__TASK STATEMENT__. Print, word for word, the line containing "This screenshot has width=1350, height=655." and all lines beneath it to the end of the entries below. Pictures do not belong in the copy.

○ ○ ○ ○

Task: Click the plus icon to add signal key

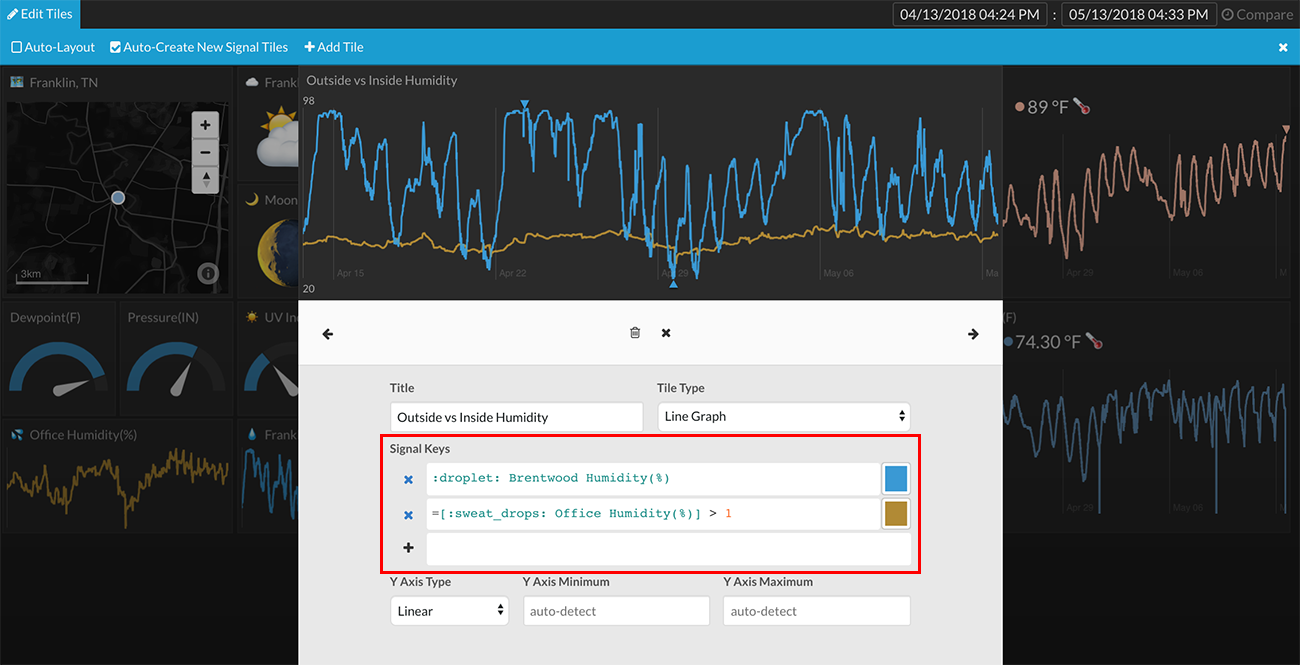Action: click(x=408, y=548)
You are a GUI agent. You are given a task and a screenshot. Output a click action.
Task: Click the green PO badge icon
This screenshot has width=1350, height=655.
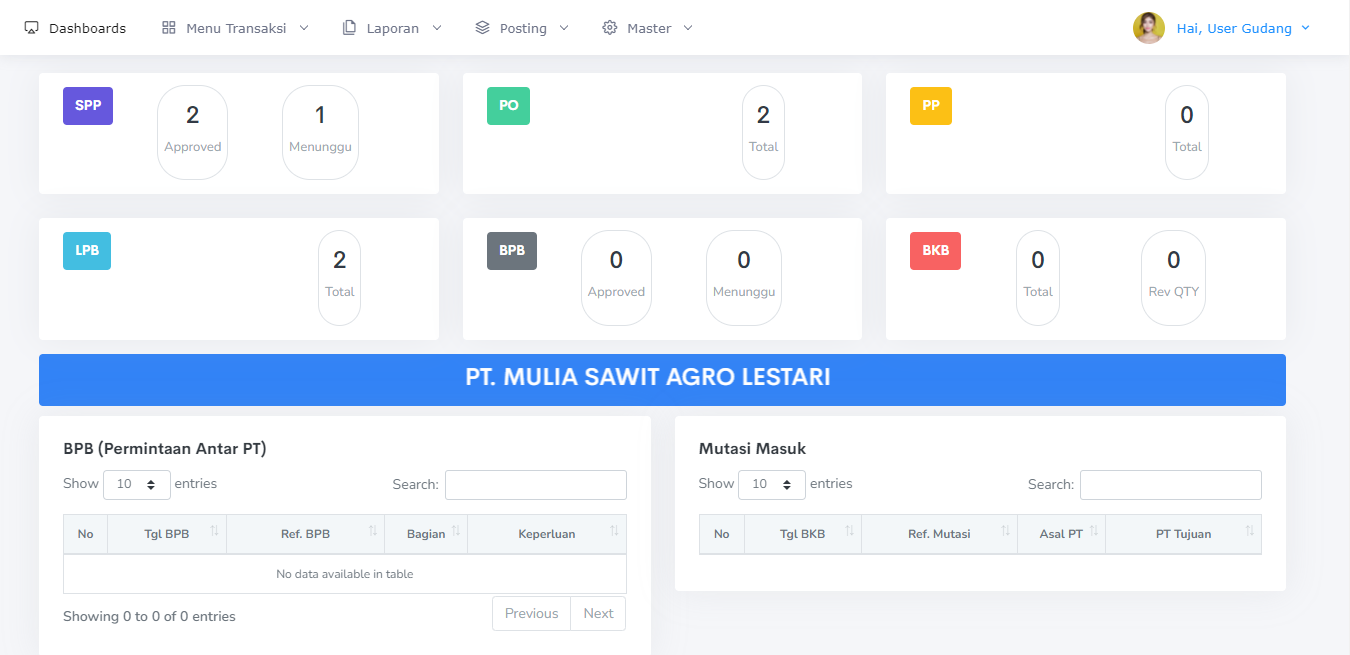pyautogui.click(x=508, y=105)
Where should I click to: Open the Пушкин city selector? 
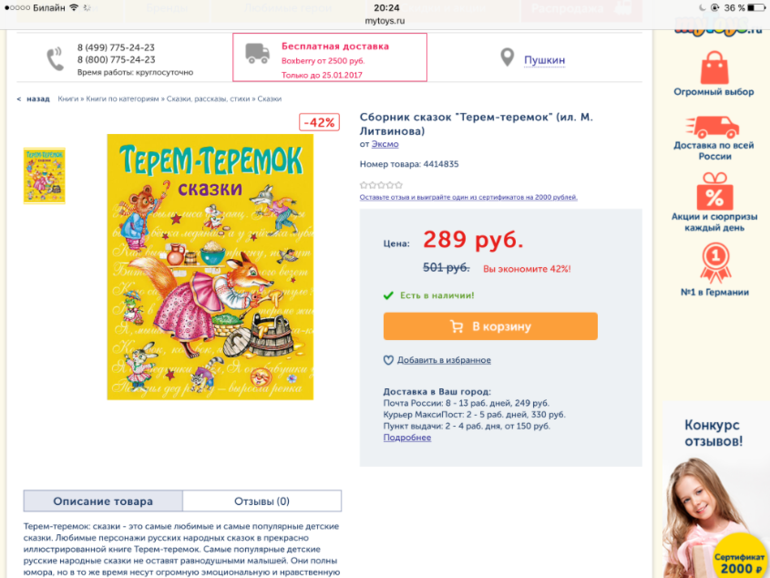click(544, 60)
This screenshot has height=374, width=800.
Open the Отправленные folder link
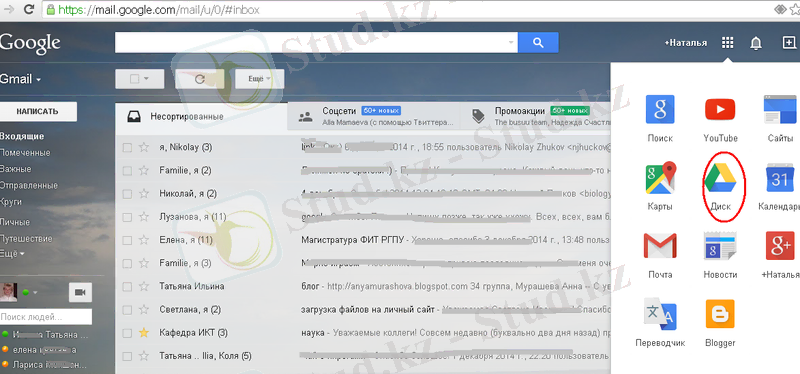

○ ○ ○ ○

__TASK ANSWER__.
This screenshot has width=1350, height=655.
pyautogui.click(x=508, y=105)
Where should I click to: Open the Пушкин city selector? 
click(544, 60)
This screenshot has height=374, width=800.
Open the Отправленные folder link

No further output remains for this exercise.